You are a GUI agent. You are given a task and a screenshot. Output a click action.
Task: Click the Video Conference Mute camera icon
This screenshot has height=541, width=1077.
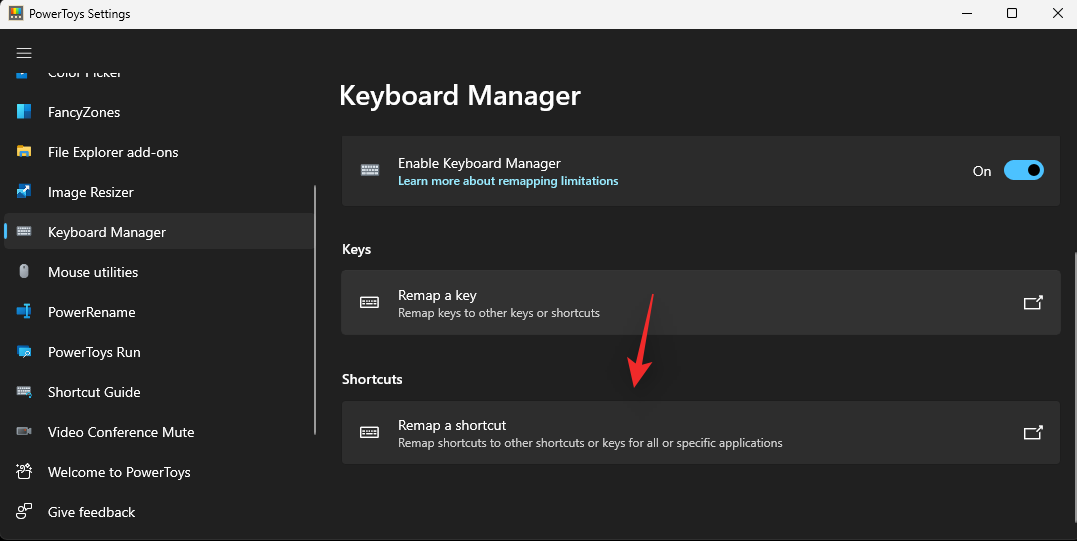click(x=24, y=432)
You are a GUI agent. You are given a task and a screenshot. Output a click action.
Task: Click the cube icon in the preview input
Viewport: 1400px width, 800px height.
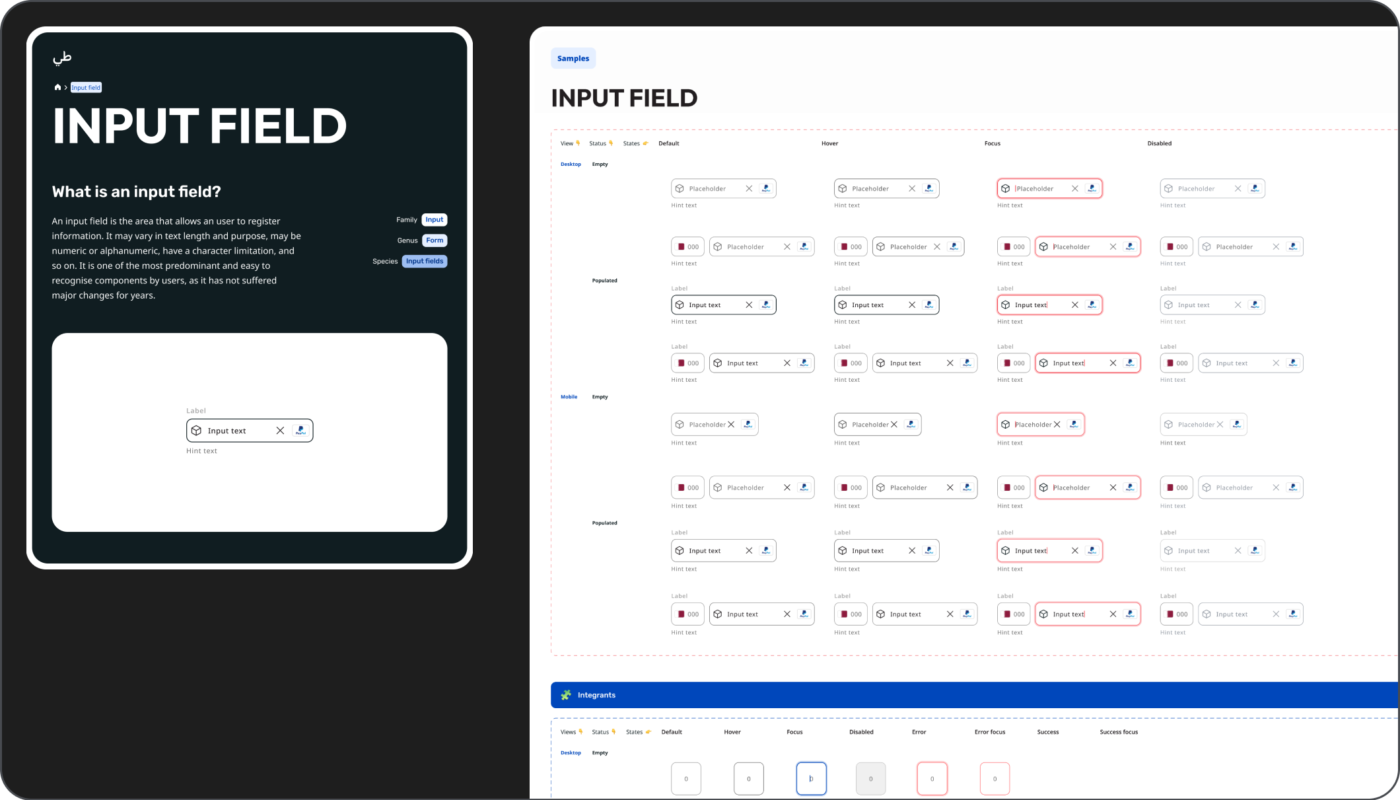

* **Goal of the exercise**
Retype only the lines from the line with "This screenshot has height=541, width=1077." through the last line of the data. Keep both ends and skip the pictures.

* **Result for this exercise**
This screenshot has height=541, width=1077.
click(x=24, y=432)
You are a GUI agent. You are given a task and a screenshot. Output a click action.
Task: Click the cube icon in the preview input
Viewport: 1400px width, 800px height.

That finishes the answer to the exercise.